CRISTOFORO DI MESSISBUGO E IL BANCHETTO ESTENSE DELLE MERAVIGLIE

Ritratto di Cristoforo di Messisbugo, frontespizio dell'edizione a stampa del 1547 di Banchetti. Composizioni di vivande e apparecchio generale

Progettato con cura e perfetto in ogni sua parte, il grande banchetto che fu modello per tutti quelli successivi, ebbe inizio a Ferrara nel pomeriggio di domenica 24 gennaio 1529.

 

Committente Alfonso I d'Este, progettista Cristoforo di Messisbugo, il celeberrimo scalco di corte nato a Ferrara da una famiglia della nobiltà fiamminga, che vent'anni più tardi ne pubblicherà la cronaca dettagliata in un libro dal titolo eloquente, Banchetti. Composizioni di vivande e apparecchio generale, un vero e proprio best seller dell'epoca, più volte ristampato fino al  primo Seicento.

 

Ufficialmente l'evento doveva essere solo una festa per i neosposi Ercole II d'Este e Renata di Francia appena rientrati dalla Francia col titolo di duchi di Chartres, ma in realtà rappresentò anche un' occasione per ricevere il nuovo ambasciatore di Spagna in modo che potesse apprezzare la magnificenza del casato e, perché no, un efficace strumento di marketing per l'attività assai fruttuosa di commerciante d'armi praticata dal duca.

 

La scenografia doveva apparire imponente già all'ingresso degli invitati, di cui possiamo immaginare l' attitudine di contegnosa amabilità mentre avanzano elegantissimi nel grande salone illuminato da una cinquantina di lampadari pendenti dal soffitto. Lungo la tavola di 40 metri, alla quale presero posto anche due ambasciatori di Venezia e il vescovo di Milano, si disposero infatti cento Gentil'huomini e Gentildonne di Ferrara e di altre città, seduti simmetricamente ai lati di Ercole II, ad un distanza di certo stabilita con esattezza dopo complessi calcoli condotti in base al rango, alla rilevanza sociale, alla familiarità, alla opportunità politica e/o economica. In una tavola a parte, tre commensali Illustrissimi ed Eccellentissimi: Alfonso d'Este stesso, sua sorella Isabella, da dieci anni vedova di Francesco Gonzaga, e Renata di Francia, figlia di Luigi XII e di Anna di Bretagna.

 

La pittura del tempo ci offre  esempi esaurienti di come potessero essere gli abiti dei commensali. In breve un tripudio di sete, damaschi, velluti tagliati accompagnati da orecchini, bracciali e collane d'oro, pietre preziose e perle. Per le vesti, i gioielli e le acconciature degli personaggi principali ci soccorre invece la ricca ritrattistica del tempo - da Bastianino fino al l'eccelso Tiziano – prodiga di precise descrizioni di un abbigliamento formale accuratamente studiato che è anche recita di sé, fedele indicazione di rango, inequivocabile status symbol.

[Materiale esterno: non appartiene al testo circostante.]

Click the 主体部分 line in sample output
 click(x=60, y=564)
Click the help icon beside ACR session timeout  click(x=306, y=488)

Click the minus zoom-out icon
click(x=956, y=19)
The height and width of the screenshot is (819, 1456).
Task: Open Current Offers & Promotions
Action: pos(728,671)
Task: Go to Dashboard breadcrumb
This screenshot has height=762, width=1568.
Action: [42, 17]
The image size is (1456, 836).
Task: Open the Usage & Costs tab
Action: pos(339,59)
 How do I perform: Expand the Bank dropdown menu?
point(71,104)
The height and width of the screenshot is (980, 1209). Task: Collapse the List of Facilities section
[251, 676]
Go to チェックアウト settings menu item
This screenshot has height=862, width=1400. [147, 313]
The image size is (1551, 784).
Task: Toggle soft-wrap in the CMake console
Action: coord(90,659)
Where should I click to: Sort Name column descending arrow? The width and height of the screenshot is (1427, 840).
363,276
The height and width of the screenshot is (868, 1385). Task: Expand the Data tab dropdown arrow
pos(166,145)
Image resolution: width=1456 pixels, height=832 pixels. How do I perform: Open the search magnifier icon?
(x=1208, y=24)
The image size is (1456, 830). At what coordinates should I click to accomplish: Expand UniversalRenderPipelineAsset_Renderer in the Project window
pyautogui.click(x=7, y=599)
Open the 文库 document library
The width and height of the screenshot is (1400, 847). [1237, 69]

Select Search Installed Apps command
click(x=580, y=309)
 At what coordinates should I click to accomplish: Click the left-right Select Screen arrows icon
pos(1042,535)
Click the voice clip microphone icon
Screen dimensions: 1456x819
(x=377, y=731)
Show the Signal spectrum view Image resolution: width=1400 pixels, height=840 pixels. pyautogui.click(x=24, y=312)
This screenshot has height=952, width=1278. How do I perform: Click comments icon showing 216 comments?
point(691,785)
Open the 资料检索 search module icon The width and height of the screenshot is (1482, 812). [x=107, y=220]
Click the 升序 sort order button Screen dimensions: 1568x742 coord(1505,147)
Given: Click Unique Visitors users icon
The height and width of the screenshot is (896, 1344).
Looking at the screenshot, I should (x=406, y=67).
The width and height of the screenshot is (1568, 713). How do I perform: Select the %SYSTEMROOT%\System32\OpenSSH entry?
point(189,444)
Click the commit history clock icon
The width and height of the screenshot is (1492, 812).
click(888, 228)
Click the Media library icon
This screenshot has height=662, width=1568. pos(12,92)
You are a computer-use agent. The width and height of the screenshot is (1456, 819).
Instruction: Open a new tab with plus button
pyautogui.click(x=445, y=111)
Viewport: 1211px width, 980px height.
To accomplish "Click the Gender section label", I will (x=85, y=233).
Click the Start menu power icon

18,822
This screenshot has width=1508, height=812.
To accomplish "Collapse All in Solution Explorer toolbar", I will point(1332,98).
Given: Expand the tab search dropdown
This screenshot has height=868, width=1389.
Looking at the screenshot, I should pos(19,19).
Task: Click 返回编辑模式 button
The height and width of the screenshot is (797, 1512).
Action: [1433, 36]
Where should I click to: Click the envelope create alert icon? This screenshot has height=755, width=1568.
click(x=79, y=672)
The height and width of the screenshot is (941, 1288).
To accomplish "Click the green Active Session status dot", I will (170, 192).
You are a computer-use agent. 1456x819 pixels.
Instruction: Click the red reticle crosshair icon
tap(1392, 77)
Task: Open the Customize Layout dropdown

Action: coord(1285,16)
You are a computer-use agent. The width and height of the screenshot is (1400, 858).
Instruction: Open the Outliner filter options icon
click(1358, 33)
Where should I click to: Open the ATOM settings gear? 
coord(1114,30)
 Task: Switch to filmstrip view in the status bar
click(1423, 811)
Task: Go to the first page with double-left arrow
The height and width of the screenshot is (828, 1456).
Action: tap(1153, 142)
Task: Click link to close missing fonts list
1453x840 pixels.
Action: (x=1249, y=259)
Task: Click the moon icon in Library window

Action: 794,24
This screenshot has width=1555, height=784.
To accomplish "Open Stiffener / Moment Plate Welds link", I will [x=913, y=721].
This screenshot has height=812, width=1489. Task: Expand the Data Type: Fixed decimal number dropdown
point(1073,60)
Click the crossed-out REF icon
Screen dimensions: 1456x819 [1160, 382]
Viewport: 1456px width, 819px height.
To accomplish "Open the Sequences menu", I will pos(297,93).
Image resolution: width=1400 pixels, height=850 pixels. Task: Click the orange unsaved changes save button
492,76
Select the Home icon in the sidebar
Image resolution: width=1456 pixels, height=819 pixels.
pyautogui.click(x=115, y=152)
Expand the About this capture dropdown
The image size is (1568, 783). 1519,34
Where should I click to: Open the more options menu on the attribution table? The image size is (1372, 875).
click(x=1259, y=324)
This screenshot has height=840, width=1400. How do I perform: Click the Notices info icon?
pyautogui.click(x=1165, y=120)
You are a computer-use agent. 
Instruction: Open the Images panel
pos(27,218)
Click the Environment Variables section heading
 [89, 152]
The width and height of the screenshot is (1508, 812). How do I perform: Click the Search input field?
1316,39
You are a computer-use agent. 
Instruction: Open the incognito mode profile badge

Bastianino, Ritratto di Alfonso I d'Este, 1577-84, Firenze, Palazzo Pitti, Galleria Palatina

Che non si trattasse solo di una cena, sia pure di altissima qualità, ma di un intrattenimento complesso e variegato, era stato chiarito fin dall'avvio del banchetto, preceduto dalla  rappresentazione della  Cassaria, una commedia moderna scritta sul modello  di Plauto da Ludovico Ariosto che, per l'occasione, ne presentò una nuovissima versione in endecasillabi sdruccioli, con tanto di prologo recitato da Francesco d'Este, fratello di Ercole II.

 

L'avvenimento in sé non era certo eccezionale. La stagione delle grandi feste con banchetti, spettacoli e danze, iniziata nella generazione precedente con l'arrivo di Eleonora d'Aragona, moglie di Ercole I, che ne portò la moda da Napoli, aveva infatti preso stabilmente piede a Ferrara, diventando nel tempo l'espressione tipica di una cultura manieristica attenta allo stile e ai dettagli.

 

 

Eccezionale, però, ne fu lo svolgimento, che possiamo seguire nei minimi particolari dal testo di Messisbugo, con una pantagruelica sequenza di portate che ci sgomenterebbe solo a leggerla, se non sapessimo che il succedersi incessante di manicaretti elaborati era in realtà soprattutto apparenza, spettacolare esibizione di magnificenza destinata ad essere consumata solo in minima parte. Una delizia per gli occhi, insomma, e quasi solo per essi, perché mangiare ogni piatto - o anche solo assaggiare tutte le portate - non era possibile né contemplato, perché in ogni caso non era certo nutrirsi lo scopo di un banchetto di tal genere, degno erede delle raffinatezza della corte di Bisanzio, da cui era giunto anche l'uso della forchetta

Marcello Fogolino, Scena di banchetto, 1520, castello di Malpaga (Bergamo) 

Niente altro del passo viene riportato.